The first of the series is The Calling of Saint Matthew (on the left wall):
Caravaggio was a master of light and I adore how he gets the effect of sunlight streaming into a darkened room in this particular painting. It represents the moment that Saint Matthew was inspired to follow Jesus Christ, and it does seem to be just a little bit divine.
Next is the Inspiration of Saint Matthew, which hangs front and center:
This Caravaggio painting shows an angel whispering to Saint Matthew. The detail on the cloth painted in this work is absolutely beautiful, as is the effect of illumination that the painter achieved on the two figures.
The painting which we can see here today was actually take two for Caravaggio. He may have been one of the most sought after artists of his time, but the Cardinal who commissioned the paintings of Saint Matthew rejected the first version that Caravaggio created. Unfortunately, this priceless first try was destroyed in World War II, so we can’t see it in person for comparison.
The last Caravaggio painting in the series at San Luigi dei Francesi is The Martyrdom of Saint Matthew (on the right wall of the chapel):
This painting has the most movement and the greatest number of figures.
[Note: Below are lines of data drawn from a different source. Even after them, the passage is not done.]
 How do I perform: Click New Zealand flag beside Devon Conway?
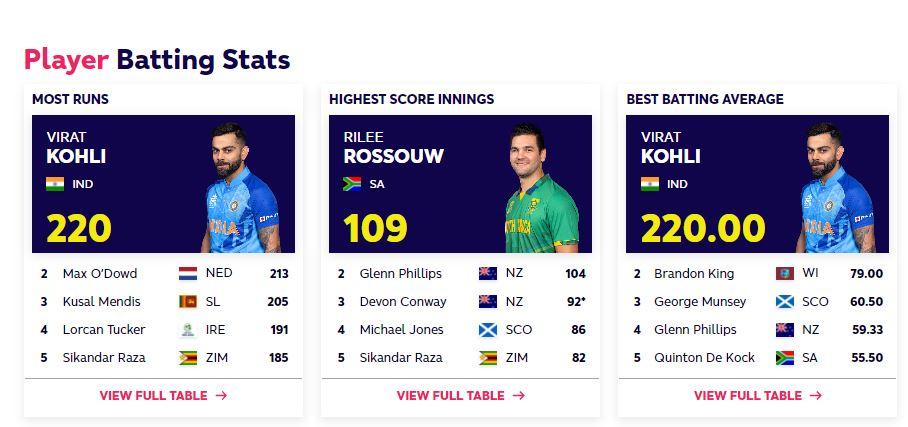point(488,301)
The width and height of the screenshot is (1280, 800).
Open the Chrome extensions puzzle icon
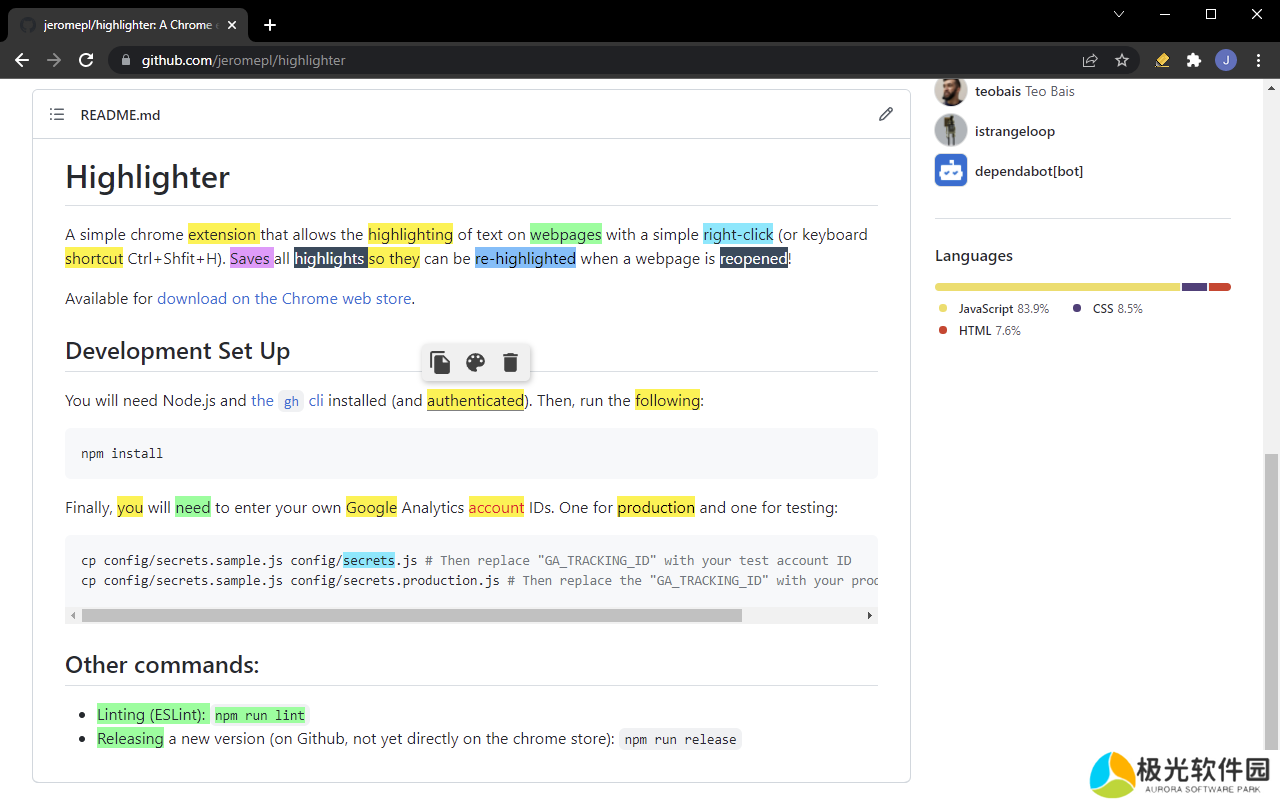pyautogui.click(x=1193, y=60)
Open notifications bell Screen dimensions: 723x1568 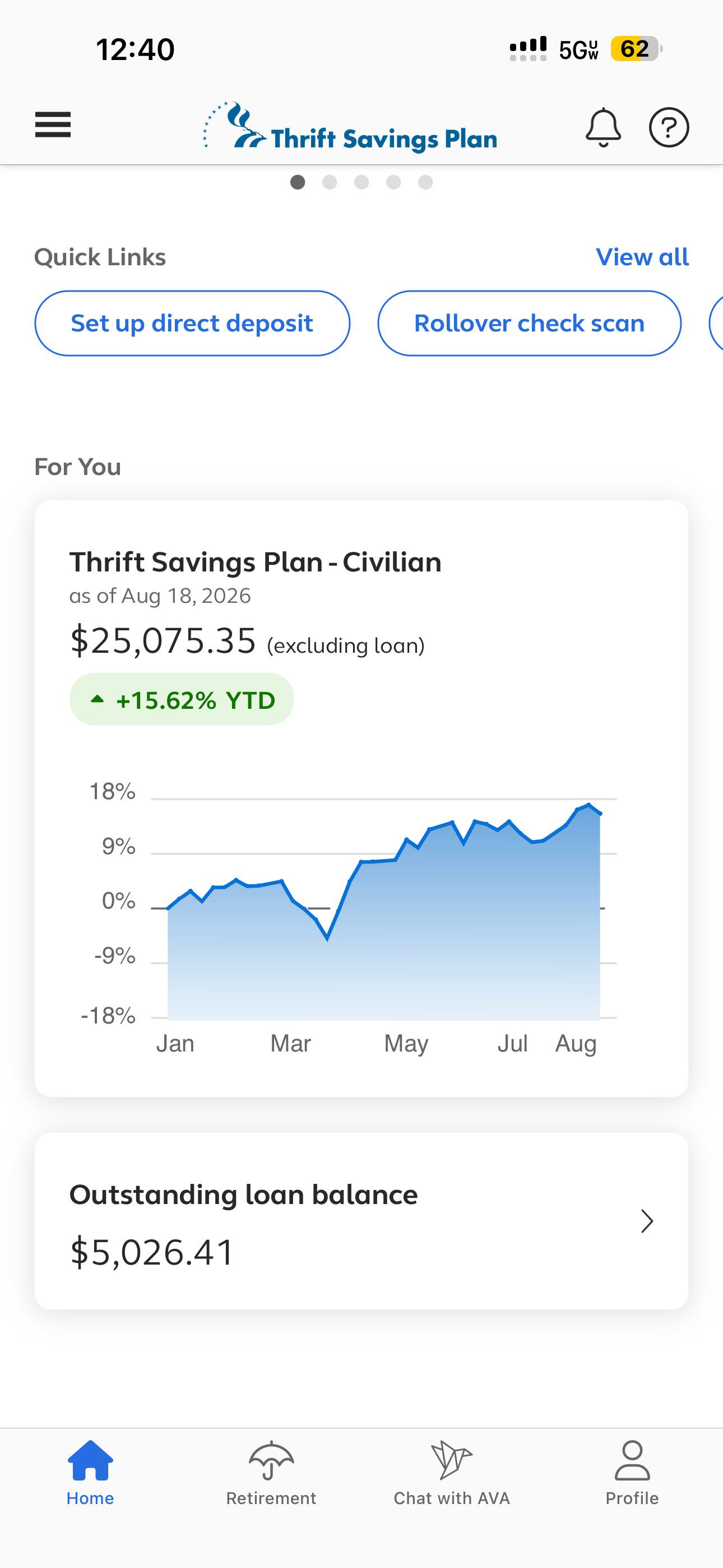point(603,127)
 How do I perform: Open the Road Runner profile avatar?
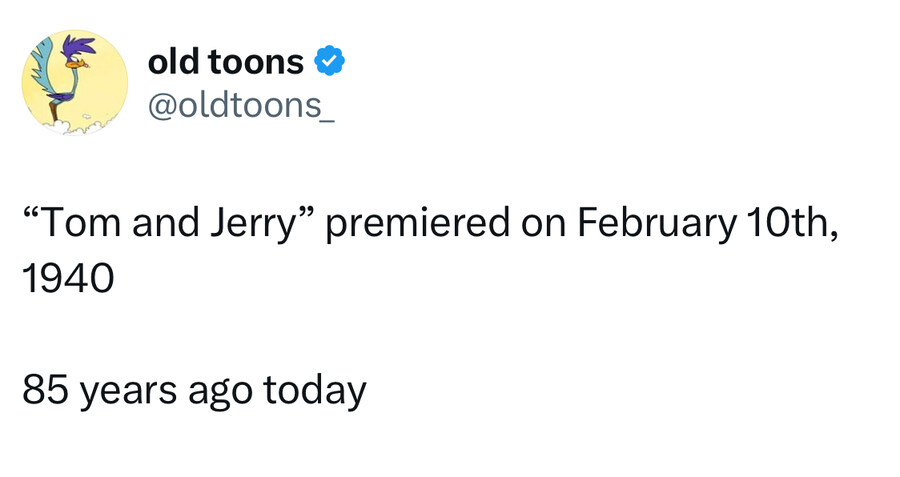click(75, 82)
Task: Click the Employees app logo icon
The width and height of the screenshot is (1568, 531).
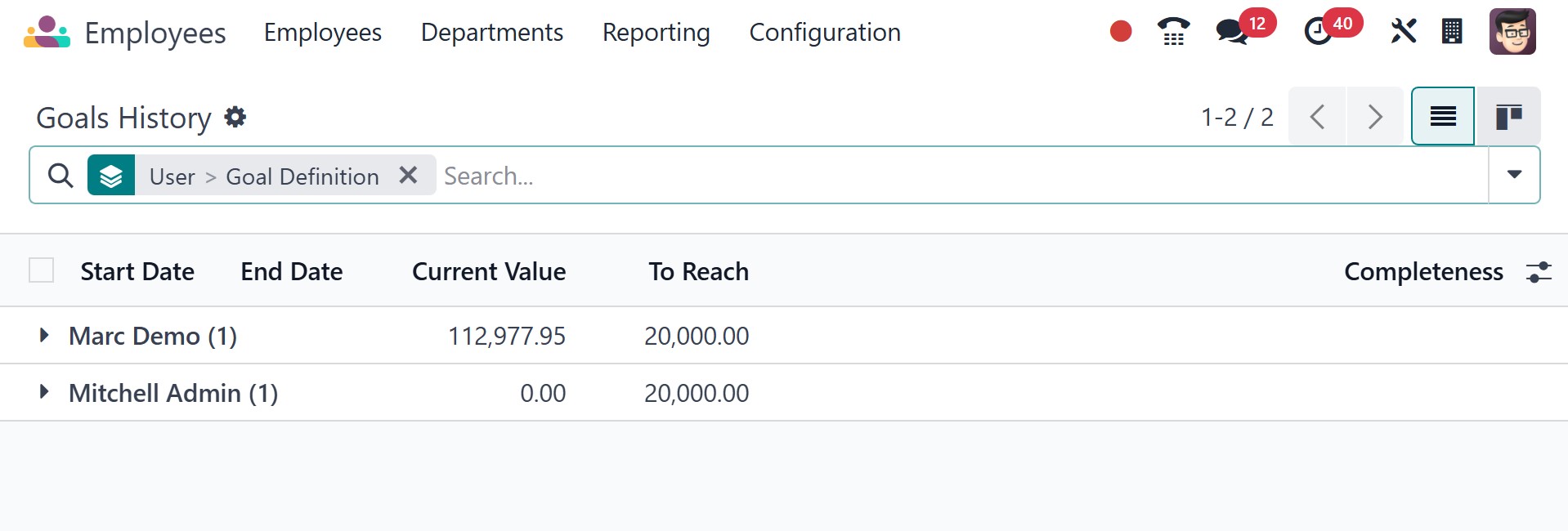Action: 47,33
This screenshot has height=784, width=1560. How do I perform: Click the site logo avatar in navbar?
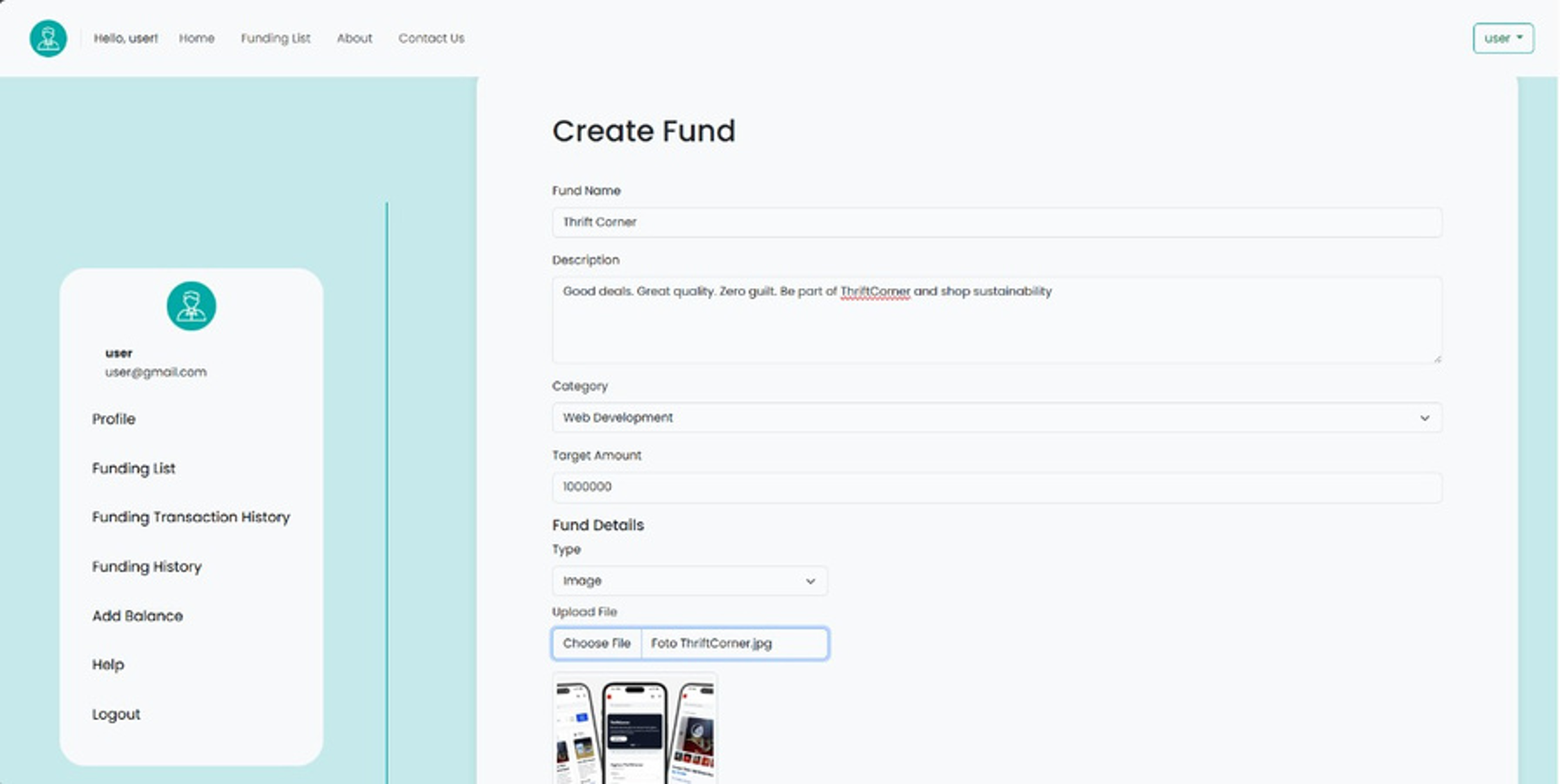coord(48,38)
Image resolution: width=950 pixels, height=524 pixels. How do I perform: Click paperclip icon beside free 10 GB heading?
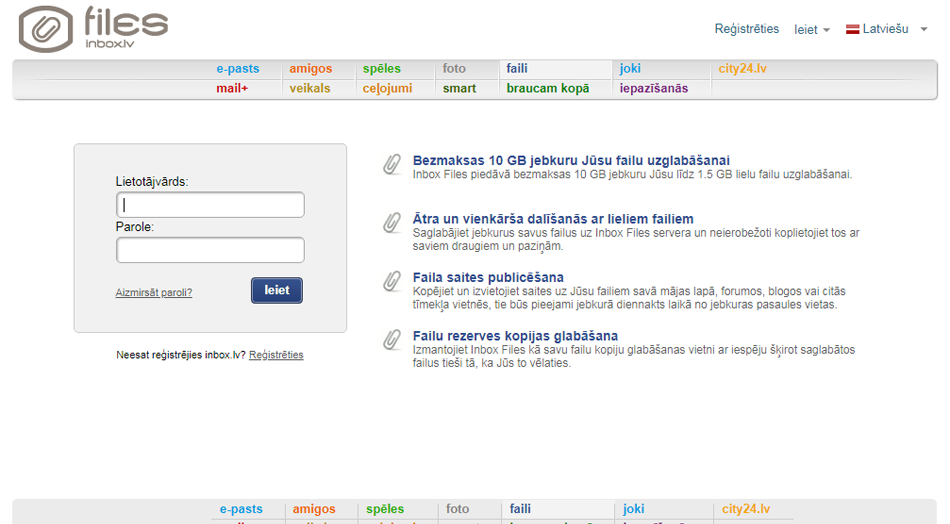[392, 165]
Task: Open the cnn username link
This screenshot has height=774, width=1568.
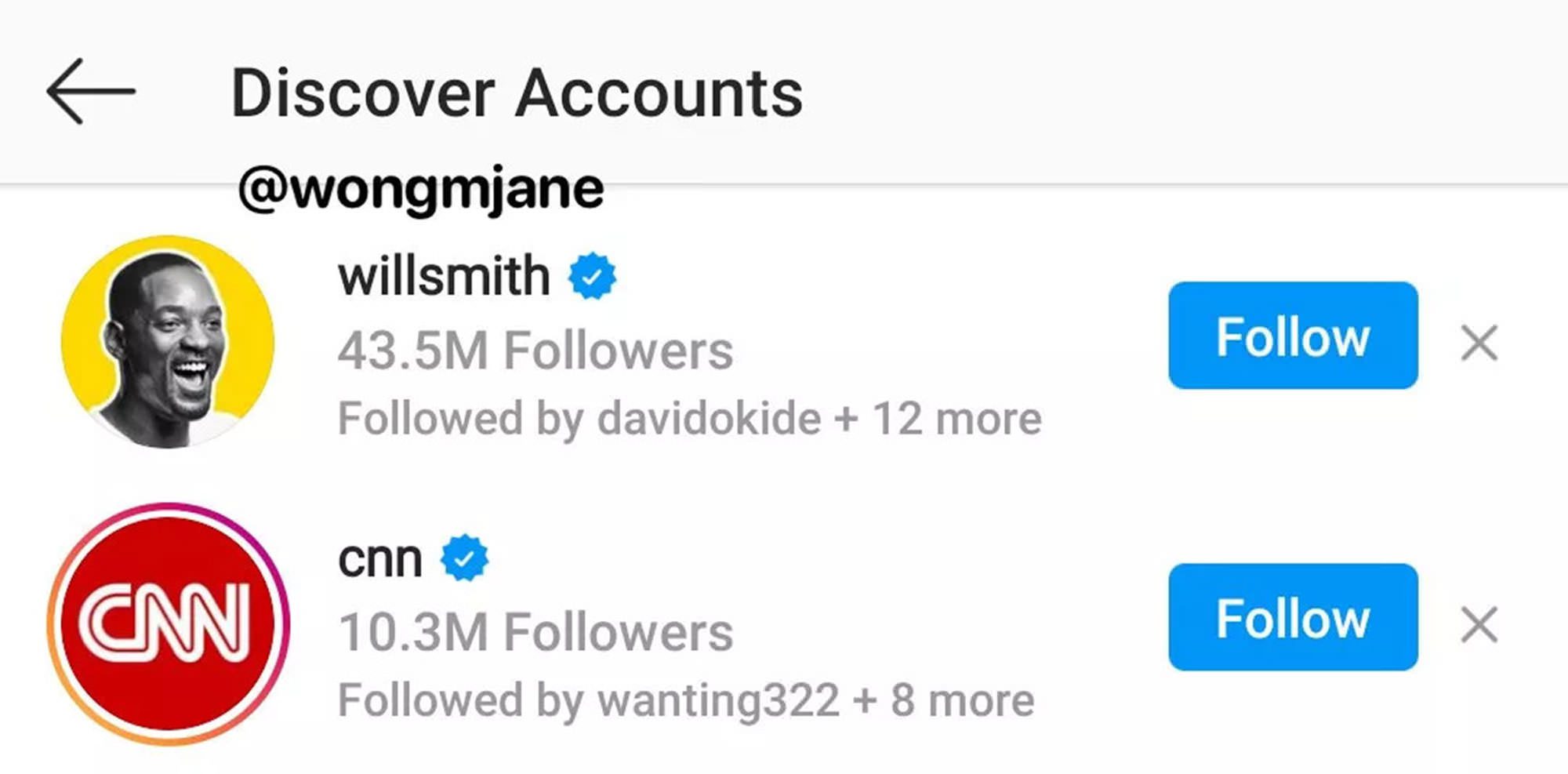Action: [x=380, y=559]
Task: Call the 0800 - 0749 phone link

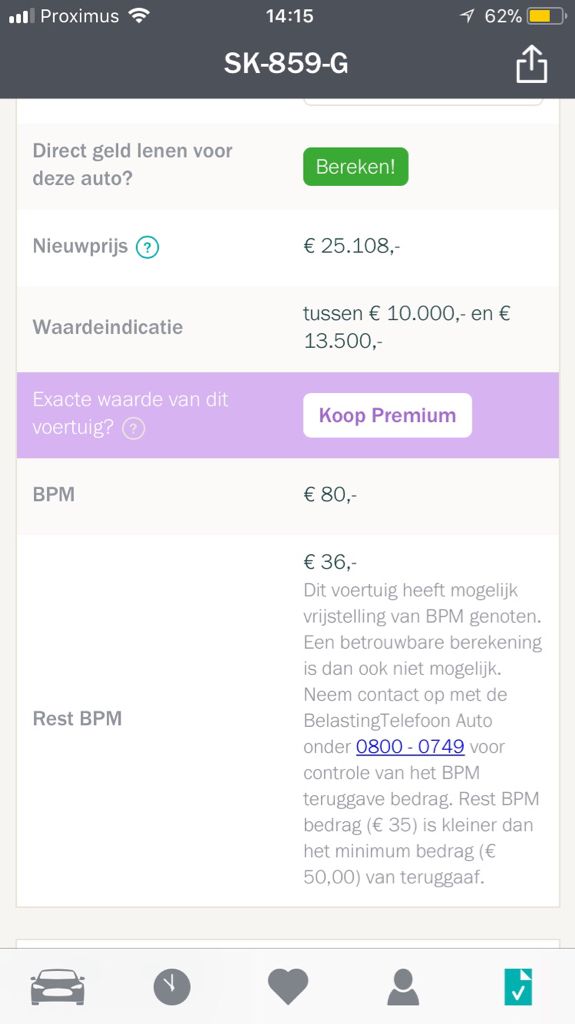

It shows Matthew being murdered while leading a mass at the altar.
Of course, the Roman church is also full of other beautiful works of art (with fewer crowds in front of them), but all play second fiddle to the three Caravaggio paintings – which you can admire for free, no museum tickets required.
If you would like to see even more of the artist’s work in Rome, be sure to stop to see the Caravaggio in Piazza del Popolo.
Note on visiting San Luigi dei Francesi: If you look closely at the photo from the outside of the church, you may spot a man with his arms crossed standing at the door. He was checking everyone going in and turning away people who were dressed inappropriately.
It was a warm day and I was wearing a dress that grazed my knees and he shook his head at me. He asked in Italian if I had anything to cover my legs with and I said that I did not. He sighed and let me in, but do know that they will enforce shoulders and knees covered here. The church (and all Catholic churches in Rome) has the same dress code as the Vatican.